The way to evaluate a Blackbox model is by its ability to predict – seeing if it actually is able to effectively make the predictions it was defined to, in your production setting.
Interpretable models and their decisions, on the other hand, can be relatively easily analyzed to decide if they are making decisions that seem correct when considering the business problem at hand, and then further explained to decision-makers. They may rely on non-interpretable attributes, but can still be understood by their original attributes.
In reality, Blackbox models, like neural networks (that were originally designed by computer scientists together with neurological scientists in order to mimic the way the human brain works), can definitely generate more accurate models than simpler, interpretable ones, but that isn’t always the case.

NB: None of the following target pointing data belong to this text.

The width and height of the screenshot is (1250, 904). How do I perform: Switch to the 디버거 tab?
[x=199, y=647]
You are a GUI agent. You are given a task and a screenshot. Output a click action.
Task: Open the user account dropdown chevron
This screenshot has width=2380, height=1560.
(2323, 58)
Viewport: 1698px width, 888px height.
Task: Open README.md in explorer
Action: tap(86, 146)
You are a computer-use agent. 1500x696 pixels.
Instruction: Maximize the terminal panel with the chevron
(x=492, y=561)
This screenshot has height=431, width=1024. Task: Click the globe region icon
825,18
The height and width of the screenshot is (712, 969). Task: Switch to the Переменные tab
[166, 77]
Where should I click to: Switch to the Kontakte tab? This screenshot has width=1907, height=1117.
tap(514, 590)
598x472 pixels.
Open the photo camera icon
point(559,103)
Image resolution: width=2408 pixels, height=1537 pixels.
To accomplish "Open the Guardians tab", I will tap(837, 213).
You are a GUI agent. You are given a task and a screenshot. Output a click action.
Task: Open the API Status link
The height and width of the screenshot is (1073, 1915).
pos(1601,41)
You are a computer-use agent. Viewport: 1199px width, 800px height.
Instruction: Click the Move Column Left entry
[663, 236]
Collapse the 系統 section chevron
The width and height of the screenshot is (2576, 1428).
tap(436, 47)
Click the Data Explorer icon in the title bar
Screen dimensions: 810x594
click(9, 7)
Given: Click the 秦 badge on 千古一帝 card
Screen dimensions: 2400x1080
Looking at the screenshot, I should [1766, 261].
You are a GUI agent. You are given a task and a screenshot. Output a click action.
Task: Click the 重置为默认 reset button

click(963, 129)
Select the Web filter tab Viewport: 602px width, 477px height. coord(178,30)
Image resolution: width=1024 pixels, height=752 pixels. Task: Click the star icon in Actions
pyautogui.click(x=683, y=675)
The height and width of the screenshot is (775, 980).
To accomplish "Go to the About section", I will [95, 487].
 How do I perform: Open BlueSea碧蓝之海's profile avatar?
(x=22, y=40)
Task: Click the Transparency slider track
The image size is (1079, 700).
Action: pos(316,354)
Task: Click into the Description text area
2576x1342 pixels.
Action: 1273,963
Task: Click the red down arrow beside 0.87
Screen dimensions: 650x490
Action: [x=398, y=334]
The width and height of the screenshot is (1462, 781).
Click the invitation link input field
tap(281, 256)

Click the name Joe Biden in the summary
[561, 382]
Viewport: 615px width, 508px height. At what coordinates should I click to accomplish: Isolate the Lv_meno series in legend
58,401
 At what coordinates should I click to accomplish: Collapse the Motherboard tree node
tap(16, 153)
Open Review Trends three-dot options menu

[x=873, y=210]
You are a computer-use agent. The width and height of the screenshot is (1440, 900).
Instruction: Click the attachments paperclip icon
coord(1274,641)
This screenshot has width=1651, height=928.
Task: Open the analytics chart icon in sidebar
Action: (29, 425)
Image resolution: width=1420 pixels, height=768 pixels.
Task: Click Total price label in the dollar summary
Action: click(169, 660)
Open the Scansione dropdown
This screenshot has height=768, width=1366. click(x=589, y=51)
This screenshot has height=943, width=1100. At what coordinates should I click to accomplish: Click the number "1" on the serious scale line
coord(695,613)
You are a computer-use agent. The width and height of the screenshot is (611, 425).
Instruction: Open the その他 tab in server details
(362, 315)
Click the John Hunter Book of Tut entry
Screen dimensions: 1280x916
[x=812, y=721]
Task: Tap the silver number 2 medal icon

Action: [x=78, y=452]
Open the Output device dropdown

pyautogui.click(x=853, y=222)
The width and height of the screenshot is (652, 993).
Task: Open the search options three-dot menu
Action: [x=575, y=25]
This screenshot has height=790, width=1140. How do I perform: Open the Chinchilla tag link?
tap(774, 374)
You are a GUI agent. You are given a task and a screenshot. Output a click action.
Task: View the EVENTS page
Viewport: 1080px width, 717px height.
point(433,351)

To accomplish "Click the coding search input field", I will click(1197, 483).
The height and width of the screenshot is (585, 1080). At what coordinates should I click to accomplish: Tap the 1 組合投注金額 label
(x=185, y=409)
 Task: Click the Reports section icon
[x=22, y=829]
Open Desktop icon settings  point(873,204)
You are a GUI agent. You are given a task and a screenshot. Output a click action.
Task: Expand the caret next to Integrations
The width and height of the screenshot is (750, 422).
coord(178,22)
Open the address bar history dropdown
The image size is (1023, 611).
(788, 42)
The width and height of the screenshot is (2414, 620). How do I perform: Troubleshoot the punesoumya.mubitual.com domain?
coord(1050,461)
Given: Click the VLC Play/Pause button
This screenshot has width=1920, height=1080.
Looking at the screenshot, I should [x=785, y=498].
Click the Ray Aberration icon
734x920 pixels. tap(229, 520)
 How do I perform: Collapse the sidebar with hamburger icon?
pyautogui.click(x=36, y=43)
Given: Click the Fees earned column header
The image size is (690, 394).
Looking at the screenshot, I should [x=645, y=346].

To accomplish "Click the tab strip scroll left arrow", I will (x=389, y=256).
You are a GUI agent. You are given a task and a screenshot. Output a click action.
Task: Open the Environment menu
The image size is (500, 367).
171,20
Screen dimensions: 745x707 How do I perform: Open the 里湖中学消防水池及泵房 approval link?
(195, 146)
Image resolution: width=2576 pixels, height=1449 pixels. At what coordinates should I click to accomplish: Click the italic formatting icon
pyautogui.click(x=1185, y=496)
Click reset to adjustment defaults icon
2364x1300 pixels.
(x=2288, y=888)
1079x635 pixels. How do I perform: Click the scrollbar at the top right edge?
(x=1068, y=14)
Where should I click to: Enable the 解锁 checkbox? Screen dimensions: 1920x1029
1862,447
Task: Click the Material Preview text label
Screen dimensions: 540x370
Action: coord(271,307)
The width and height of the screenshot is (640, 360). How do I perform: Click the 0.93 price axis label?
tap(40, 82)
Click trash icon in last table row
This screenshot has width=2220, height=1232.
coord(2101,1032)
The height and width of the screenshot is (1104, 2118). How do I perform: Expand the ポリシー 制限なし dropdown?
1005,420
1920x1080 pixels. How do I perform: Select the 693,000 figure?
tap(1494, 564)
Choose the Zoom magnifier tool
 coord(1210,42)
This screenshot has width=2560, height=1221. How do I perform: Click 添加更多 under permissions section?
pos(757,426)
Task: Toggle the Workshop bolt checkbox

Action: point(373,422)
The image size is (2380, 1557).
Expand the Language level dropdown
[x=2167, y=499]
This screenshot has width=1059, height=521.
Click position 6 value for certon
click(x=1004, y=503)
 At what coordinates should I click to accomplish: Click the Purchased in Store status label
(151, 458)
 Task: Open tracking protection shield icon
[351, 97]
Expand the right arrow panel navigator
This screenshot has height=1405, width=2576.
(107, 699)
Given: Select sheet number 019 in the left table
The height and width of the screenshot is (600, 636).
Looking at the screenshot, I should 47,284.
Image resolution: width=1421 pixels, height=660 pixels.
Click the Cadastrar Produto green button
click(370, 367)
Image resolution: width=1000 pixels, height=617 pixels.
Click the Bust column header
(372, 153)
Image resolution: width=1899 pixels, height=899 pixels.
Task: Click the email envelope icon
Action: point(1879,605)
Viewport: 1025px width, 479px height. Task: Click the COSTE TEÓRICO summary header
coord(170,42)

Sometimes, the simpler models outperform the complex ones due to the fact that the data scientist has more control over what happens behind the scenes and can make little patches and tweaks to fine-tune the model to the problem at hand.
When planning to tackle a business problem with machine learning, you’ll need to first establish if it’s important to you to be able to interpret the decisions guided by the model, and, of course, your production environment limitations, as the more advanced Blackbox models require stronger computational resources to infer.
Using machine learning models, advertisers can predict the eventual lifetime value for each user, from their first day of using the app, and in many cases with incredible accuracy. Implementing this data can help stir campaign budgets towards the most successful marketing channels early on, allowing the UA team to effectively scan the entire ecosystem for any source that can meet goals and expedite growth.
Data activation, be it in mobile campaigns or traditional marketing campaigns, is based on current and past data to predict future outcomes. This idea relates to predictive KPIs. We’ve discussed the importance of long-term predictive KPIs such as LTV in our Cornerstone KPIs for Mobile UA entry.